Only what runs from the line with "PD-1阻害がん免疫療法におけるミトコンドリアを介したエネルギー代謝の重要性 ／茶本健司 ほか" to the end of the data should appear in the answer, exactly as written and without pictures.
Start of EXERCISE INPUTS
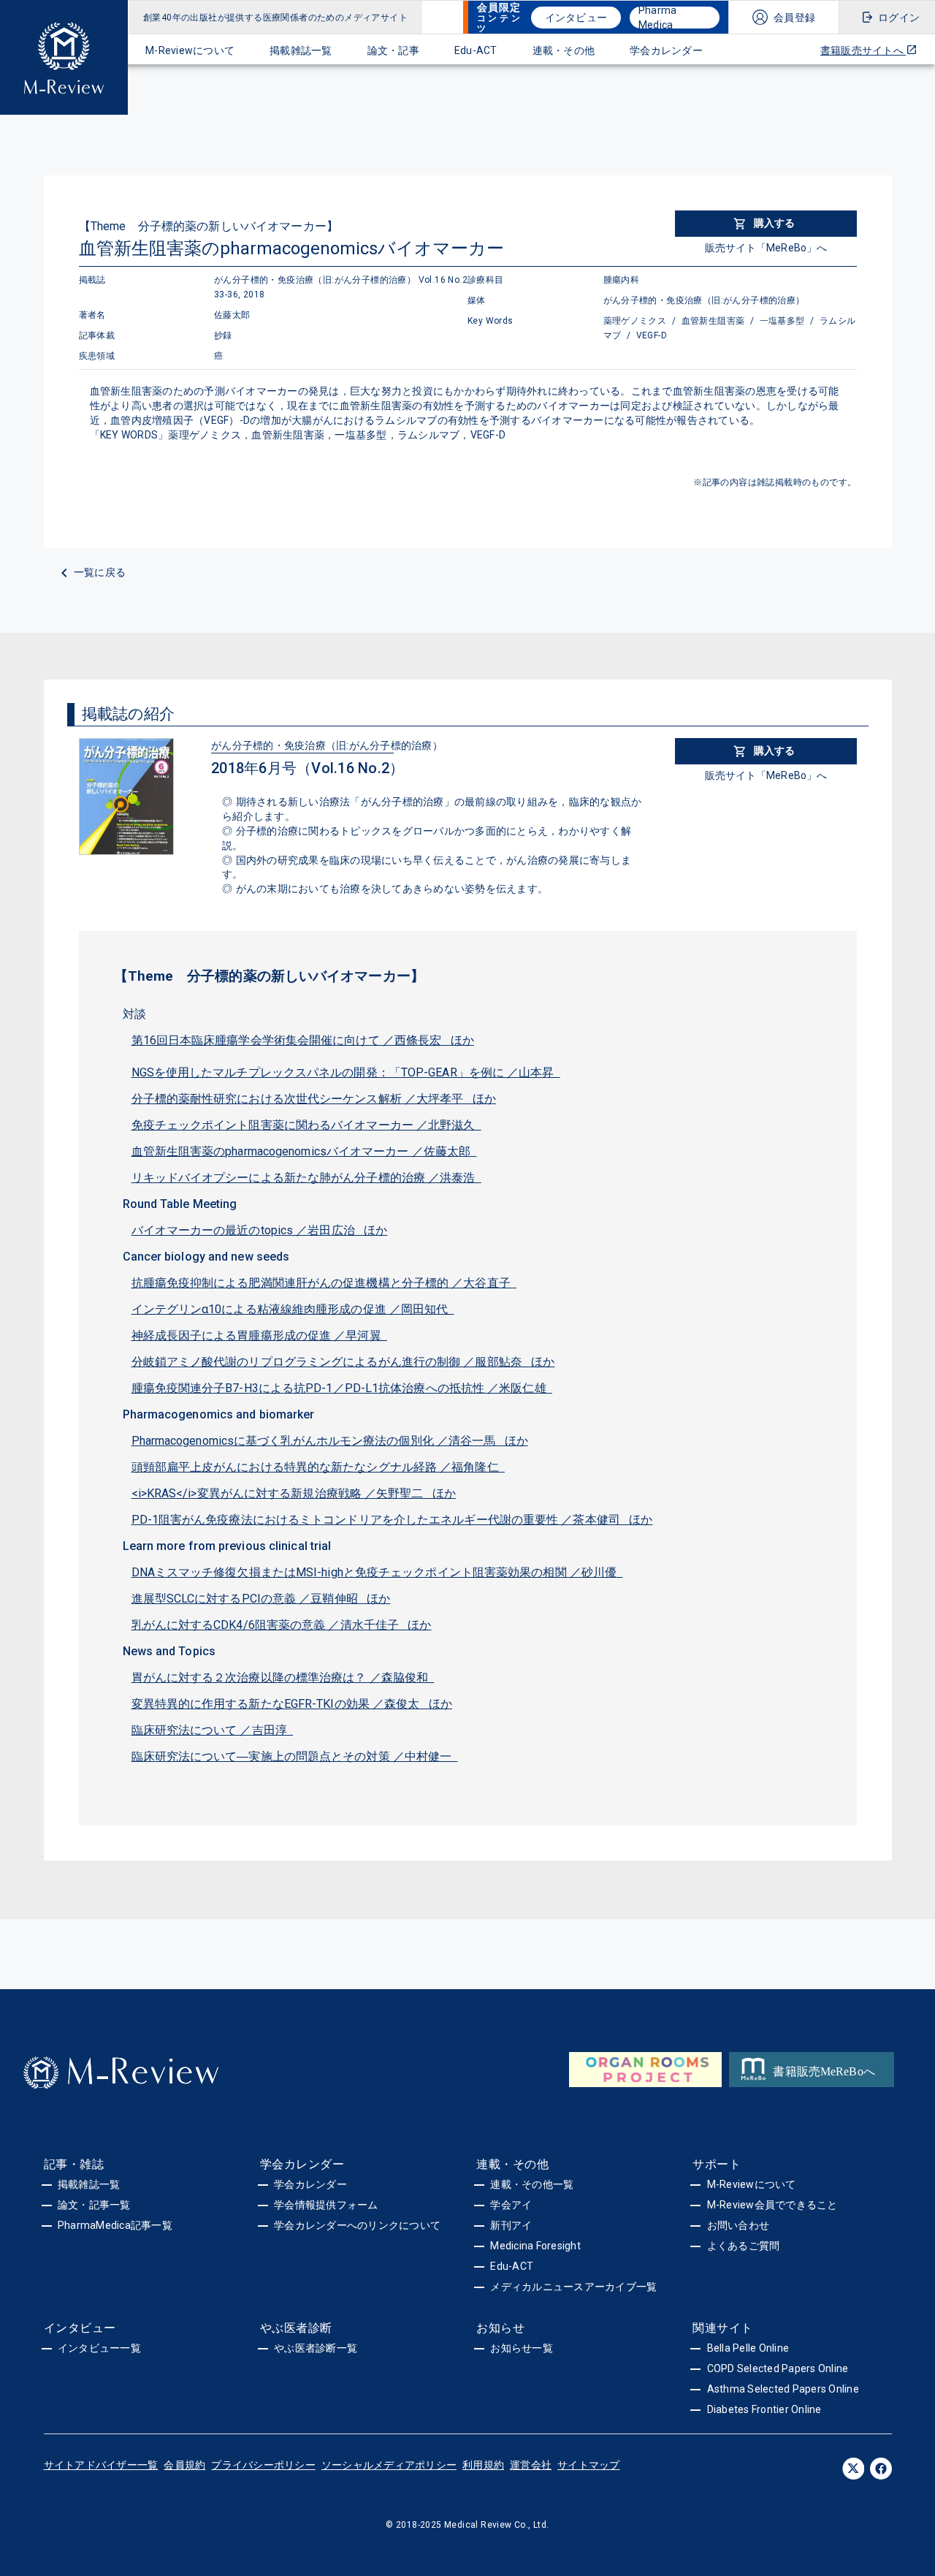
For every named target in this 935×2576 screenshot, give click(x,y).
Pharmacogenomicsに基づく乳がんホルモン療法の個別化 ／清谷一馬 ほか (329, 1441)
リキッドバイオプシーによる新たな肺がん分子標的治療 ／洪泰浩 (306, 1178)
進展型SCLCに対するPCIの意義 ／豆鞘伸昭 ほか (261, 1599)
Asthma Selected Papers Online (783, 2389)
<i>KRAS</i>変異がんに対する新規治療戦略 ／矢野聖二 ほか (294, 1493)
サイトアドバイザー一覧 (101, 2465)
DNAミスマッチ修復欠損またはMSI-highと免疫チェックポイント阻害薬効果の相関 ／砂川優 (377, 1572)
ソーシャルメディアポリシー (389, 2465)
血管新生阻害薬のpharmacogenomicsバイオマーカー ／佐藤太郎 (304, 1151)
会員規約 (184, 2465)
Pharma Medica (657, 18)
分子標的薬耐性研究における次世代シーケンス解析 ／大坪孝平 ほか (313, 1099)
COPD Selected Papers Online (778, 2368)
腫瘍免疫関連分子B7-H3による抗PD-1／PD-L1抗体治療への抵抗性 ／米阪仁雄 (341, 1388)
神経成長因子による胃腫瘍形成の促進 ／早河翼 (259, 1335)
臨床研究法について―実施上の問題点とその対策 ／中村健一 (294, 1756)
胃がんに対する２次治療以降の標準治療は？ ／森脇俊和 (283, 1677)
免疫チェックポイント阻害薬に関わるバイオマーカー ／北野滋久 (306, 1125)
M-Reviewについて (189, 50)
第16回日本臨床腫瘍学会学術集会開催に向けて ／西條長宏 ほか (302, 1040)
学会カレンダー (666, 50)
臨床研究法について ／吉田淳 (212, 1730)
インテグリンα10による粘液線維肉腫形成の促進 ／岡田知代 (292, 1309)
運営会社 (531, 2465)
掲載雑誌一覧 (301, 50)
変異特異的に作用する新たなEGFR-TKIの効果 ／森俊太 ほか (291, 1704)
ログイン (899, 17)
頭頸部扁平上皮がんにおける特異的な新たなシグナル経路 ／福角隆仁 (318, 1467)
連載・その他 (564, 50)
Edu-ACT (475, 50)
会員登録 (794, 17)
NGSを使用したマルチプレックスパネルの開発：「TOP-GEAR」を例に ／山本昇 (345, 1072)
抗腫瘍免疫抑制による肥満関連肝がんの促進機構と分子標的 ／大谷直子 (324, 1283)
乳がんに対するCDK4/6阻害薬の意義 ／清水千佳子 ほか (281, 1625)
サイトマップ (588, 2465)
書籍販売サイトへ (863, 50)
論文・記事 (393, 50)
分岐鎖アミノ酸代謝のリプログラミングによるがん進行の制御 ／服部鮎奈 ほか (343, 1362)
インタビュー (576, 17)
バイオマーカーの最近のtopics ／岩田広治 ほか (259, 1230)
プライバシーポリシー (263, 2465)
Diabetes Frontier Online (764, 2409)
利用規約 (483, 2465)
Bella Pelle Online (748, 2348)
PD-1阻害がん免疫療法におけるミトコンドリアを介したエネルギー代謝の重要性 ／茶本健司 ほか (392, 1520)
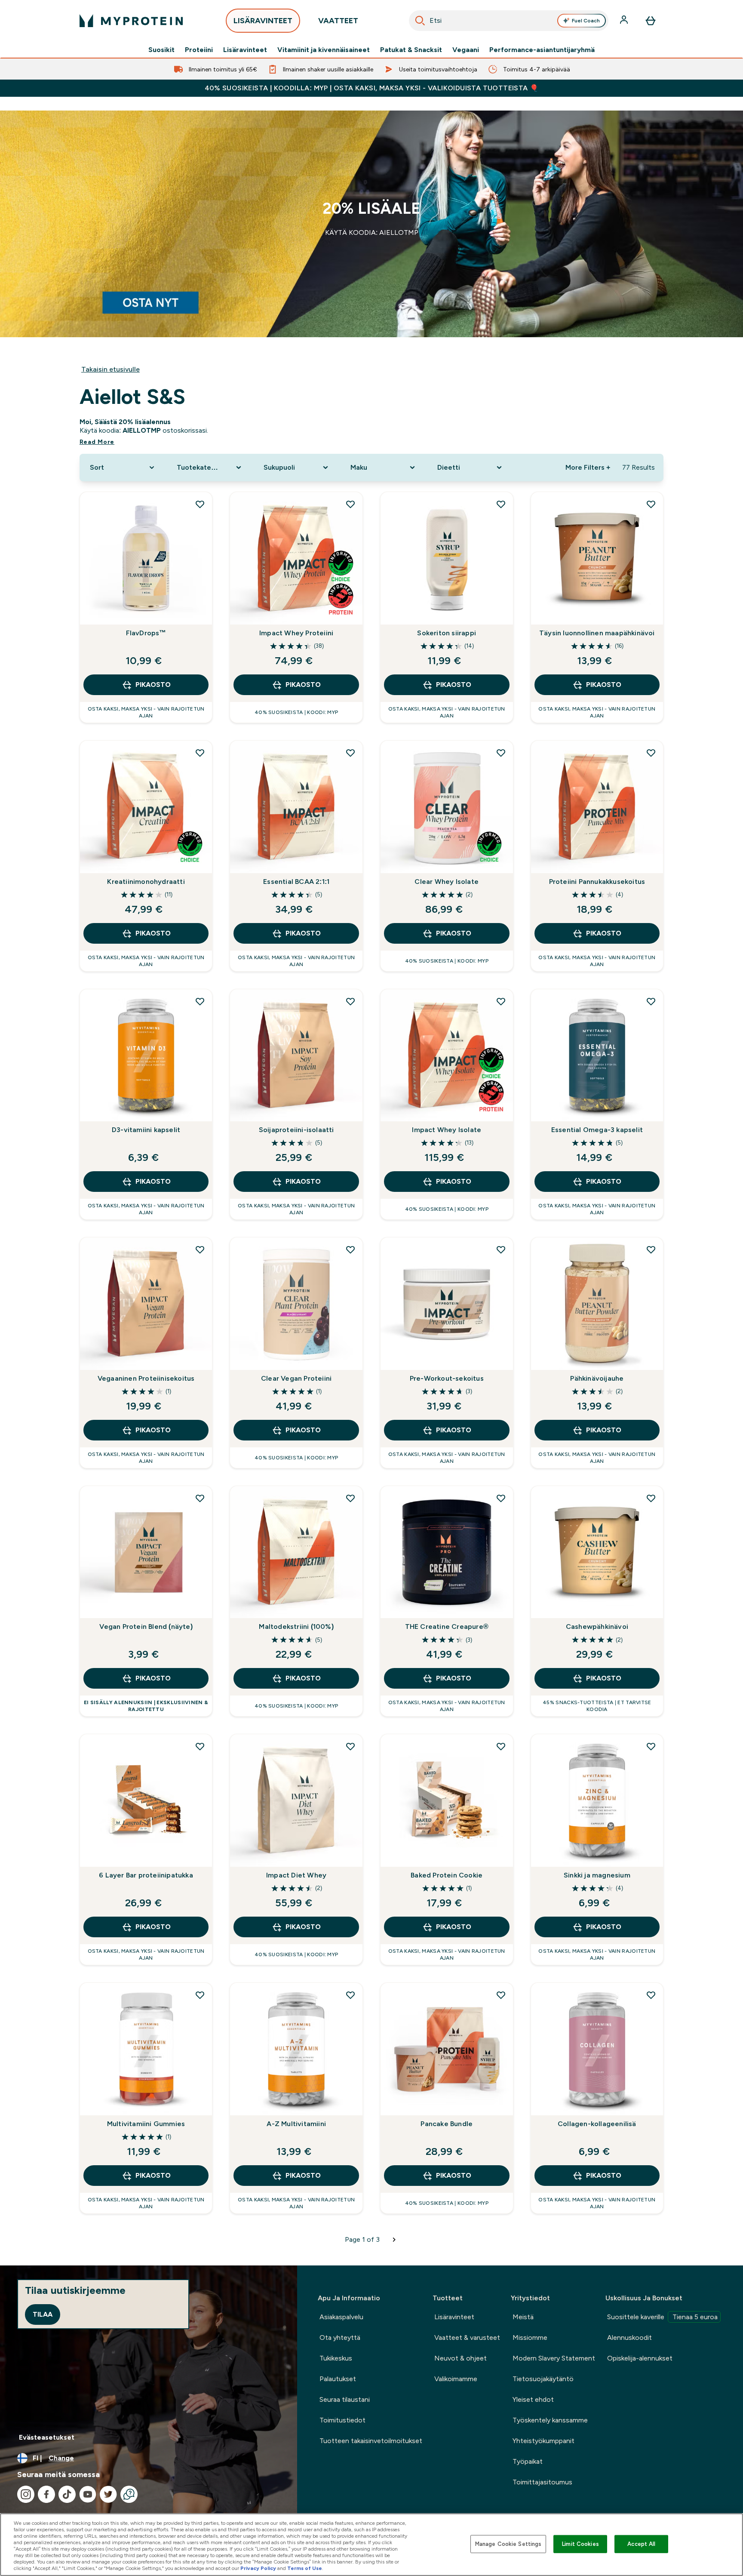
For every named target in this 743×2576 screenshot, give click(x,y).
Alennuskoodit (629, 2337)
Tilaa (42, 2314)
End of EXERCISE INPUTS
* [ANSWER TO THIS EXERCISE]
PD-1阻害がん免疫療法におけるミトコンドリアを介したエネルギー代謝の重要性 ／茶本健司 ほか (392, 1520)
For every named target in this 743×2576 screenshot, give click(x,y).
Alennuskoodit (629, 2337)
Tilaa (42, 2314)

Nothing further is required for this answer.